Anyway, back to ‘Jalandhar’ paneer. My mother fixed the missing ‘something’ that we had been making do with all this time with a deft hand - a bit of salt here and a few more seconds of tomatoes in the blender and the dish was eaten before you could say chapatti! In a world dominated by paneer makhani [paneer in creamy tomato sauce], some would say you can never go wrong with this vegetable but trust me if you have eaten the real deal, you know. The rest is just another day.
Now to that list I was speaking of earlier. Two more food items, absolutely, not in sync with each other, make the trifecta of satisfaction for me. One is again my mothers’ kaali dal or dal makhani as it is called in restaurants and lastly, hold your breath… mayonnaise. Yes, you read that right!
My world for homemade mayonnaise…
Our comfort food at home is Russian salad and garlic bread, the recipe of the mayonnaise was passed on by my paternal grandmother and to date I have never bought a bottle from the shelf. Everything I have tried outside is like that unnecessary last bite you regret later.
On the first night back home, it is almost traditional to have the salad with a heavy dose of mayonnaise on the side for dinner - I continue to hope that like good fats there may just be something called good carbs! The homemade garlic bread is special too, covered and toasted in the oven; it comes out breakable soft inside with crisp outer corners.
Therefore, along with the paneer for lunch, there was a freshly made bottle of mayonnaise in the fridge soon enough.
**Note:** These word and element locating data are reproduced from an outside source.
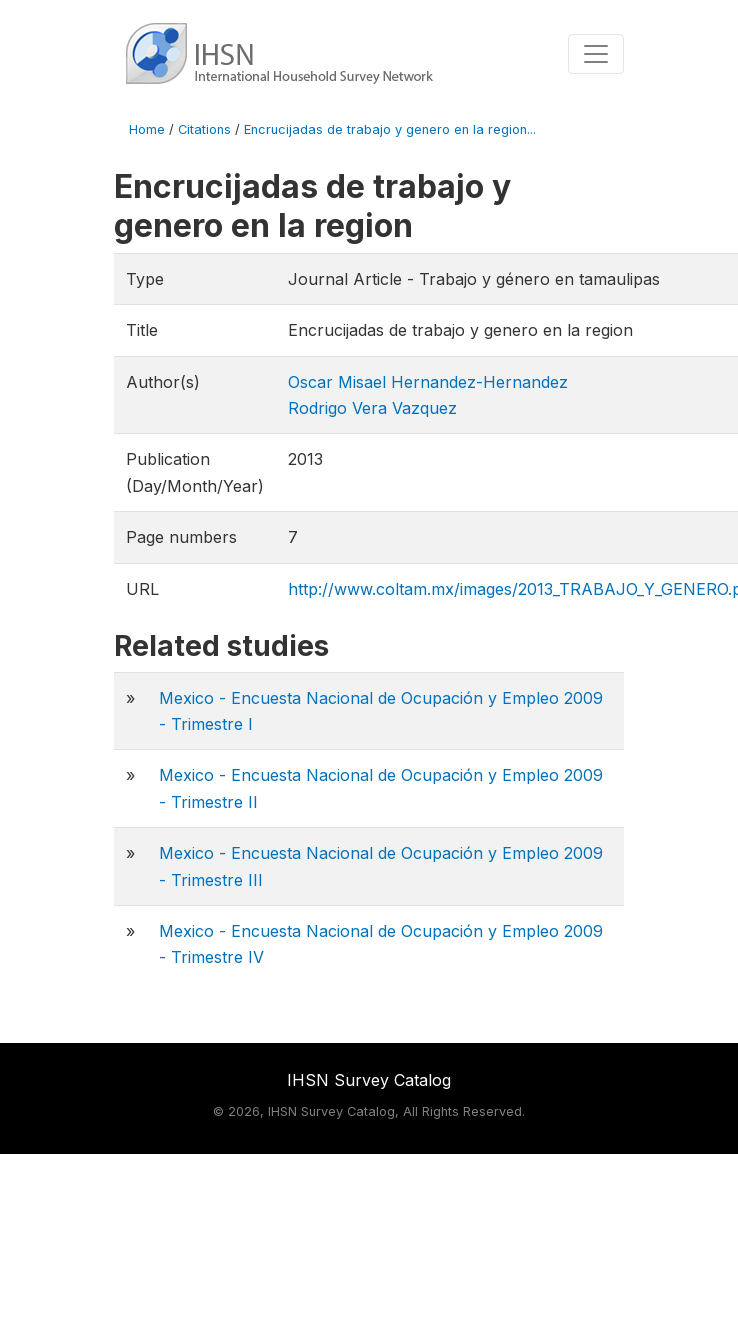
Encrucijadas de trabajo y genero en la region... (390, 129)
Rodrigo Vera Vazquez (372, 408)
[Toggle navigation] (596, 54)
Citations (204, 129)
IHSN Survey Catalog (369, 1080)
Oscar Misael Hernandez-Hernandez (428, 382)
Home (147, 129)
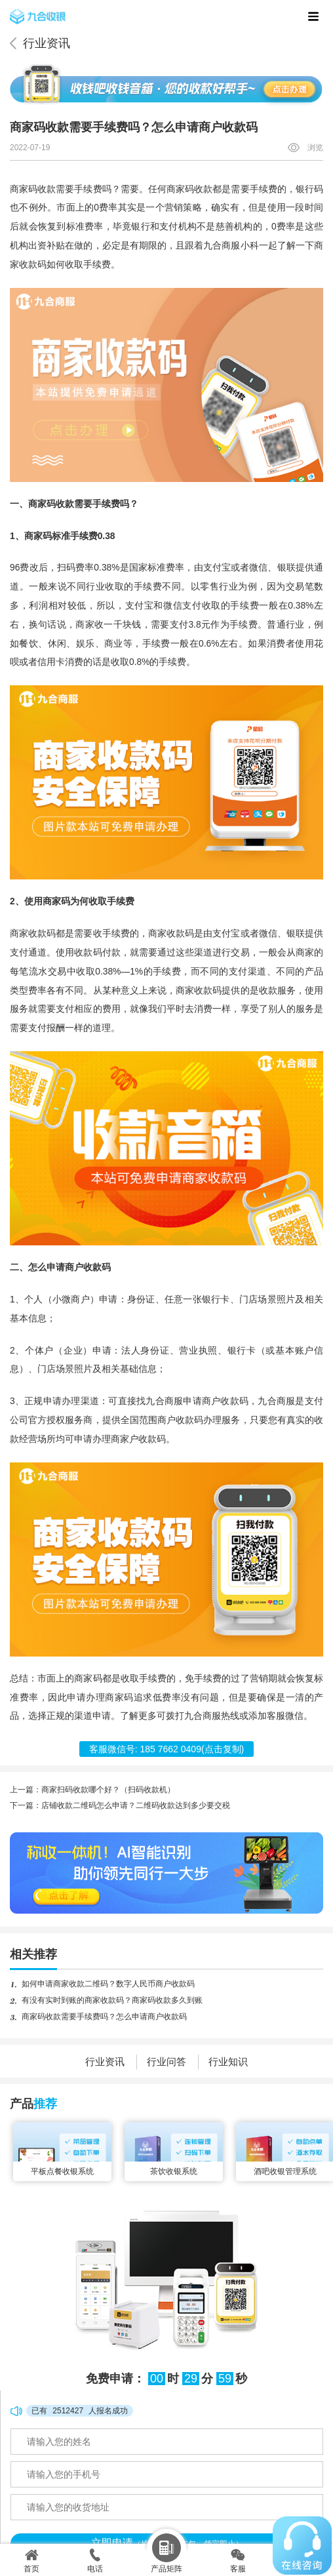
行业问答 (166, 2061)
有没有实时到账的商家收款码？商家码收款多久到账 (112, 2000)
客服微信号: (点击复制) (167, 1749)
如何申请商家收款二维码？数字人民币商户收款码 (108, 1983)
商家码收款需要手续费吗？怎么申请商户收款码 (104, 2016)
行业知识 (228, 2061)
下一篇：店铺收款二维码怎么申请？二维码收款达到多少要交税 (120, 1805)
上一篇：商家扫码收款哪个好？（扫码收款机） (92, 1789)
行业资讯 (46, 43)
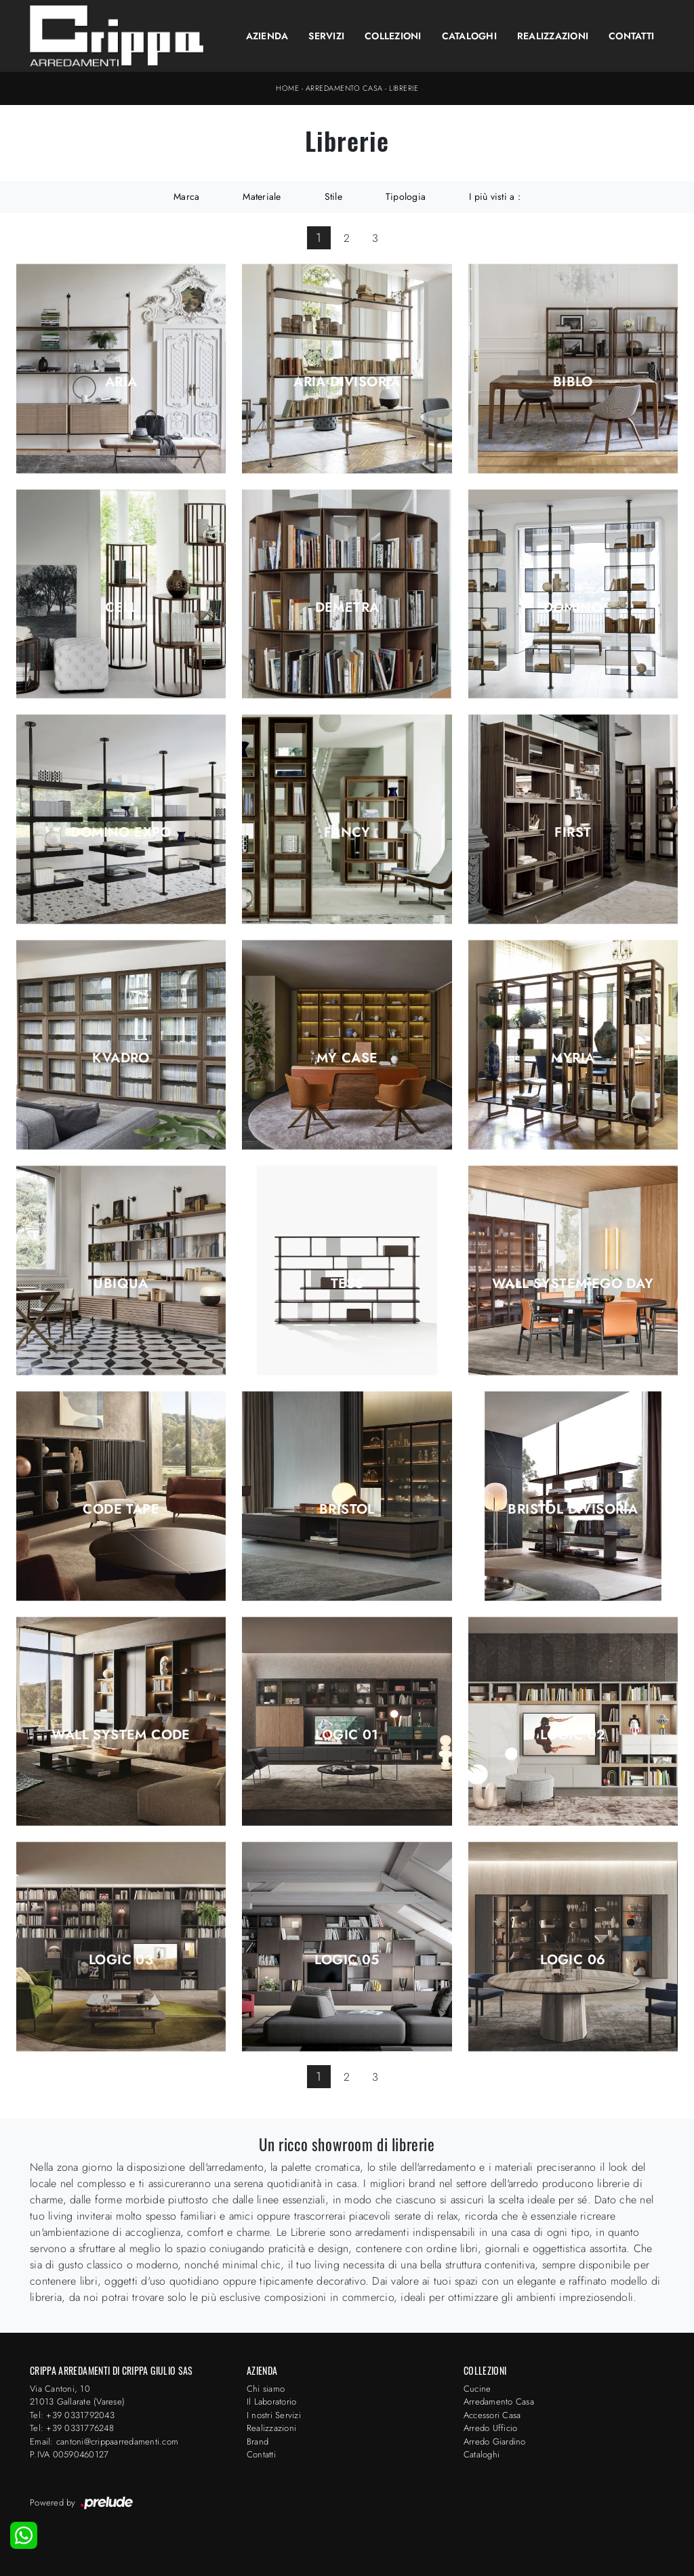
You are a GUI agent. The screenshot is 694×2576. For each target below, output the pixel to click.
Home (287, 88)
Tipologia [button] (406, 196)
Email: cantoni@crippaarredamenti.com (104, 2441)
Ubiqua (121, 1283)
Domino (573, 607)
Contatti (631, 36)
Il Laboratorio (272, 2401)
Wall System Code (121, 1735)
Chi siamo (266, 2388)
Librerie (403, 88)
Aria (121, 382)
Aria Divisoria (347, 382)
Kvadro (120, 1058)
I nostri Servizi (274, 2415)
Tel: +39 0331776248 (72, 2428)
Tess (347, 1283)
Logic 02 (572, 1735)
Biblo (573, 382)
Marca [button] (186, 196)
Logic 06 (572, 1960)
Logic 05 (346, 1960)
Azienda (267, 36)
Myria (572, 1058)
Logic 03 (121, 1960)
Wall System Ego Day (573, 1283)
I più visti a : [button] (494, 196)
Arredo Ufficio (491, 2428)
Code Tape (121, 1509)
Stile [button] (333, 196)
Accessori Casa (492, 2415)
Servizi (326, 36)
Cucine (477, 2388)
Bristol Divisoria (573, 1509)
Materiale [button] (262, 196)
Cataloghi (469, 36)
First (572, 832)
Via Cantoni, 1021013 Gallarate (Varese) (77, 2395)
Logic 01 (346, 1735)
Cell (121, 607)
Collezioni (393, 36)
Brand (257, 2441)
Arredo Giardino (495, 2441)
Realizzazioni (552, 36)
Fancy (347, 832)
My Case (347, 1058)
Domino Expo (120, 832)
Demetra (347, 607)
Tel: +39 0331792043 (72, 2415)
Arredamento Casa (344, 88)
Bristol (347, 1509)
Weight and watch would just have to stay their turn, this had waited two years.
As had the kaali dal - a black lentil dish that most Punjabis consider their own, in our exuberance we have a tendency to appropriate the good life. Sometimes we get it right, sometimes we are far off the charts as we are with tikka kebabs! No one is absolutely, certain of its origin, but we are quite sure that the liberally glorified with doses of fattening cream version that is a staple in restaurants is not really us. It may look fancy when served but doesn’t look too spectacular when it shows up on the weighing scale.
So, the option through the lockdown was to order some of the heavy stuff or hold out for as long as possible. I did give in a couple of times, but I can tell you that it was worth any lentil you have ever had to wait for the one boiling in my kitchen.
Slow-cooked creamy lentils cooked with garam masala
Kaali dal or dal makhani with rice is what my mother eats every year when she breaks her Karva Chauth (an Indian festival) fast. The cream though has always been substituted with a spoonful of yogurt not just for keeping it healthy but also for that slightly sour taste. Increasingly I find Greek yogurt a great substitute for cream anyway, I have replaced it even in the tacos that my elder one has every week, and she has no idea! The things mothers do.
Now if you ask me to choose between these three foods, it is a tough call. It is all about the mood and went it comes down to the wire, the mood here is never fickle. What it wants one day is no different from another. The dal, paneer and some tandoori roti make for a perfect meal, and you can just tuck into the mayonnaise at dinner although to share a secret I don’t always wait that long and just slam it on my breakfast toast many a time.
Memories carry us through when we are a long way away from home. Sometimes they are also tangible, generously sprinkled with nostalgia and a flavour of home. And that makes all the difference.